Video report by Chris Dawkes
Yorkshire County Cricket Club have accepted there was "no question" Azeem Rafiq was the victim of racial harassment and bullying during his first spell at the county.
Last summer Rafiq made allegations of institutional racism against the club during two spells at the club between 2008 and 2018.
The allegations led the cricket club to launch an independent investigation which was completed in September.
On the completion of the report, Yorkshire apologised to Rafiq for being the victim of 'inappropriate behaviour' but did not go into detail.
A summary of the panel's findings and recommendations was finally published on Friday. however, the summary of the report released does not show the full findings of the investigation.
It was found that seven of the 40 allegations made by Rafiq has been upheld, with some not being upheld on grounds of "insufficient evidence".
The seven allegations that have been upheld are:
1. When Azeem Rafiq was playing junior cricket for Yorkshire, he was not provided with halal food at matches.
2. Prior to 2010 the Panel found that there were three separate incidents of racist language being used by former players which were found to be harassment on the grounds of race.
3. Before 2012 a former coach regularly used racist language.
4. During his second spell at Yorkshire between 2016 and 2018 there were jokes made around religion that made individuals uncomfortable about their religious practices.
5. During his second spell at the Club, a former player made references to Azeem Rafiq’s weight and fitness that amounted to bullying.
6. In August 2018, when Azeem Rafiq raised concerns of racism there was a failure by the Club to follow its own policy or investigate these allegations.
7. Finally, that on a number of occasions prior to 2018 the Club could have done more to make Muslims more welcome within their stadiums and should have dealt better with complaints of racist or anti-social behaviour within those stadiums.
Julian Knight MP, the chair of the DCMS committee said today: "We welcome the decision by Yorkshire County Cricket Club to publish today further details of its investigation into allegations of racism following our call for its report to be made public.

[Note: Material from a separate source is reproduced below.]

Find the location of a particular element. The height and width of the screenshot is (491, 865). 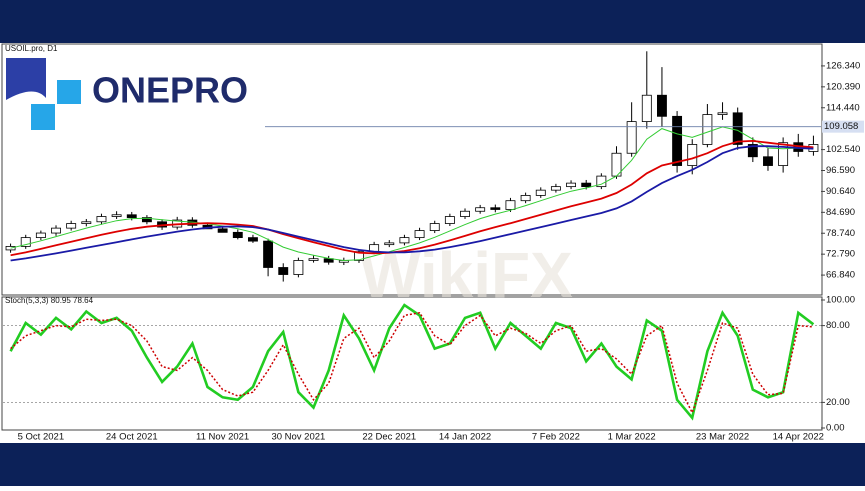

last-price-label: 109.058 is located at coordinates (841, 126).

"It is concerning that YCCC was not initially willing to publish its findings and had to be pressed into doing so."
He added that it was "equally concerning" that there was a "lack of genuine contrition in YCCC's statement" stating that the DCMS needed to know what action would be taken against former players implicated in the report of racist language and bullying.
Roger Hutton, Chair of Yorkshire CCC, said: "There is no question that Azeem Rafiq, during his first spell as a player at YCCC, was the victim of racial harassment.
"He was also subsequently the victim of bullying. On behalf of all at YCCC, I wish to extend my sincere, profound and unreserved apologies to Azeem and to his family."
A spokesperson for Azeem Rafiq said: "We note that Yorkshire County Cricket Club has confirmed Azeem was the victim of racism and bullying during his two spells at Headingley.
"However, we must highlight the atrocious way this process continues to be handled. Azeem was not given any notice of this morning’s statement – he received a copy only a couple of minutes before the media.
"Azeem and his team are not in a position to properly understand the club’s conclusions and how they reached them, because Yorkshire has not provided a copy of the report. This is clearly unacceptable and an abuse of process."
The report does state that there was not sufficient evidence to suggest the club is "institutionally racist" and that decisions made around Azeem's selection and release from the club were made purely on cricketing grounds.
Hutton said it was "a matter of sincere regret" that the work of so many to make the club inclusive to those from ethnically diverse backgrounds was at risk of being overshadowed by "the behaviour and remarks of a few people".
He added: "I am confident the responsible way that the report has been received by the whole club, together with the clear and collective determination to enthusiastically embrace its recommendations, is an important moment in our journey to become more thoughtful, more inclusive and to make sure that every aspect of the club fully lives up to the spirit of the great game of cricket."
Ian Watmore, ECB chair, said in a statement: "No one should have to experience racism or discrimination in cricket, and it is very concerning that the independent panel has upheld a number of allegations and concluded that historically Azeem Rafiq was the victim of racial harassment and of bullying during his time at Yorkshire County Cricket Club.
"It is clear that the game owes him an apology and we are happy to offer that apology to him. There is simply no place for racism in cricket, and what Azeem experienced was unacceptable.
"The ECB has only seen the statement and summary report for the first time today, so we will now examine the contents in detail to decide what further action is required."